■ GIVEN EXERCISE: Copy out each of the following items line for line, with no changes.

(Rows taken from a dataset)
● ● ●

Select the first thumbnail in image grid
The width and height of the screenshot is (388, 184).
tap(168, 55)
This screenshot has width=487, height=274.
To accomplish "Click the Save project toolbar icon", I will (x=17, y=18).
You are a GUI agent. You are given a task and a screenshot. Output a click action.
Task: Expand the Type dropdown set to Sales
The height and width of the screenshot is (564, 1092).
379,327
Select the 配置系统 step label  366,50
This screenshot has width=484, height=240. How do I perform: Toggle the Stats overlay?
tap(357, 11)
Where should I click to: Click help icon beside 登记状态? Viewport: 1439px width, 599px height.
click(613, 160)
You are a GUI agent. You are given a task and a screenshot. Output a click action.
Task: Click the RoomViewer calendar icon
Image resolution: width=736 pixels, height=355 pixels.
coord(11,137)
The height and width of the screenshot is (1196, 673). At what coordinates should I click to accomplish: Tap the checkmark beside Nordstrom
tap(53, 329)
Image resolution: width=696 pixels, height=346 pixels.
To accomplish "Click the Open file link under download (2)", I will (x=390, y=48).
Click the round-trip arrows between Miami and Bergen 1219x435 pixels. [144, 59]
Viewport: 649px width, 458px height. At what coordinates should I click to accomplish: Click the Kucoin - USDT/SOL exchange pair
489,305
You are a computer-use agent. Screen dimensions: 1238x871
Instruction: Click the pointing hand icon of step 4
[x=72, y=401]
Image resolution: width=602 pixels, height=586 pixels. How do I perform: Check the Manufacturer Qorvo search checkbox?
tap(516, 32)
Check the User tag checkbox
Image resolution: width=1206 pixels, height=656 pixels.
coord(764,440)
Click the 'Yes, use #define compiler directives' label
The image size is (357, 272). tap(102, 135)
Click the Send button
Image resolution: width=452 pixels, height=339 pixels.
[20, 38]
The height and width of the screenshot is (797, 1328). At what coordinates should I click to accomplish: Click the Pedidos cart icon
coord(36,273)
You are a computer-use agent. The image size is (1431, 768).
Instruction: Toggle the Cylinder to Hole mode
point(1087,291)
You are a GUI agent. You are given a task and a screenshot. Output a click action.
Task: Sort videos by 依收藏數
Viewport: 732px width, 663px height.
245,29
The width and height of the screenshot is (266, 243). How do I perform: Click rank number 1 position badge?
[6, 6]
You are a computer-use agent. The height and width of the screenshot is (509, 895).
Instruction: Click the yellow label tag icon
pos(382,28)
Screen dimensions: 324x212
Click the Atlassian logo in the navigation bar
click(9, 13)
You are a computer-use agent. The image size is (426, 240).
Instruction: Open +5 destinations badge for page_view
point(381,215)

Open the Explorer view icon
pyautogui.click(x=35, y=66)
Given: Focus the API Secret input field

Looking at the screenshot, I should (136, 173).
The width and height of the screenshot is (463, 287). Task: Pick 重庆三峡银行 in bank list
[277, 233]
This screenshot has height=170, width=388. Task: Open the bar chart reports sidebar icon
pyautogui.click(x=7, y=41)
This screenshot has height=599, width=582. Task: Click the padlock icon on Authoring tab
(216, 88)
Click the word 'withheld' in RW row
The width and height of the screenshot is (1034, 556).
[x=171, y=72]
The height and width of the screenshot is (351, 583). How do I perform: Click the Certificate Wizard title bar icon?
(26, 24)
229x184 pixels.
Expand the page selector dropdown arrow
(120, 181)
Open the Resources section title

● ● ●

■ RESPONSE FOR THIS EXERCISE:
Select the first thumbnail in image grid
The width and height of the screenshot is (388, 184).
tap(168, 55)
This screenshot has width=487, height=274.
To accomplish "Click the Save project toolbar icon", I will (x=17, y=18).
You are a GUI agent. You are given a task and a screenshot. Output a click action.
Task: Expand the Type dropdown set to Sales
The height and width of the screenshot is (564, 1092).
379,327
Select the 配置系统 step label  366,50
This screenshot has width=484, height=240. How do I perform: Toggle the Stats overlay?
tap(357, 11)
Where should I click to: Click help icon beside 登记状态? Viewport: 1439px width, 599px height.
click(613, 160)
You are a GUI agent. You are given a task and a screenshot. Output a click action.
Task: Click the RoomViewer calendar icon
Image resolution: width=736 pixels, height=355 pixels.
coord(11,137)
The height and width of the screenshot is (1196, 673). At what coordinates should I click to accomplish: Tap the checkmark beside Nordstrom
tap(53, 329)
Image resolution: width=696 pixels, height=346 pixels.
To accomplish "Click the Open file link under download (2)", I will (x=390, y=48).
Click the round-trip arrows between Miami and Bergen 1219x435 pixels. [144, 59]
Viewport: 649px width, 458px height. At what coordinates should I click to accomplish: Click the Kucoin - USDT/SOL exchange pair
489,305
You are a computer-use agent. Screen dimensions: 1238x871
Instruction: Click the pointing hand icon of step 4
[x=72, y=401]
Image resolution: width=602 pixels, height=586 pixels. How do I perform: Check the Manufacturer Qorvo search checkbox?
tap(516, 32)
Check the User tag checkbox
Image resolution: width=1206 pixels, height=656 pixels.
coord(764,440)
Click the 'Yes, use #define compiler directives' label
The image size is (357, 272). tap(102, 135)
Click the Send button
Image resolution: width=452 pixels, height=339 pixels.
[20, 38]
The height and width of the screenshot is (797, 1328). At what coordinates should I click to accomplish: Click the Pedidos cart icon
coord(36,273)
You are a computer-use agent. The image size is (1431, 768).
Instruction: Toggle the Cylinder to Hole mode
point(1087,291)
You are a GUI agent. You are given a task and a screenshot. Output a click action.
Task: Sort videos by 依收藏數
Viewport: 732px width, 663px height.
245,29
The width and height of the screenshot is (266, 243). How do I perform: Click rank number 1 position badge?
[6, 6]
You are a computer-use agent. The height and width of the screenshot is (509, 895).
Instruction: Click the yellow label tag icon
pos(382,28)
Screen dimensions: 324x212
Click the Atlassian logo in the navigation bar
click(9, 13)
You are a computer-use agent. The image size is (426, 240).
Instruction: Open +5 destinations badge for page_view
point(381,215)

Open the Explorer view icon
pyautogui.click(x=35, y=66)
Given: Focus the API Secret input field

Looking at the screenshot, I should (136, 173).
The width and height of the screenshot is (463, 287). Task: Pick 重庆三峡银行 in bank list
[277, 233]
This screenshot has height=170, width=388. Task: Open the bar chart reports sidebar icon
pyautogui.click(x=7, y=41)
This screenshot has height=599, width=582. Task: Click the padlock icon on Authoring tab
(216, 88)
Click the word 'withheld' in RW row
The width and height of the screenshot is (1034, 556).
[x=171, y=72]
The height and width of the screenshot is (351, 583). How do I perform: Click the Certificate Wizard title bar icon?
(26, 24)
229x184 pixels.
Expand the page selector dropdown arrow
(120, 181)
Open the Resources section title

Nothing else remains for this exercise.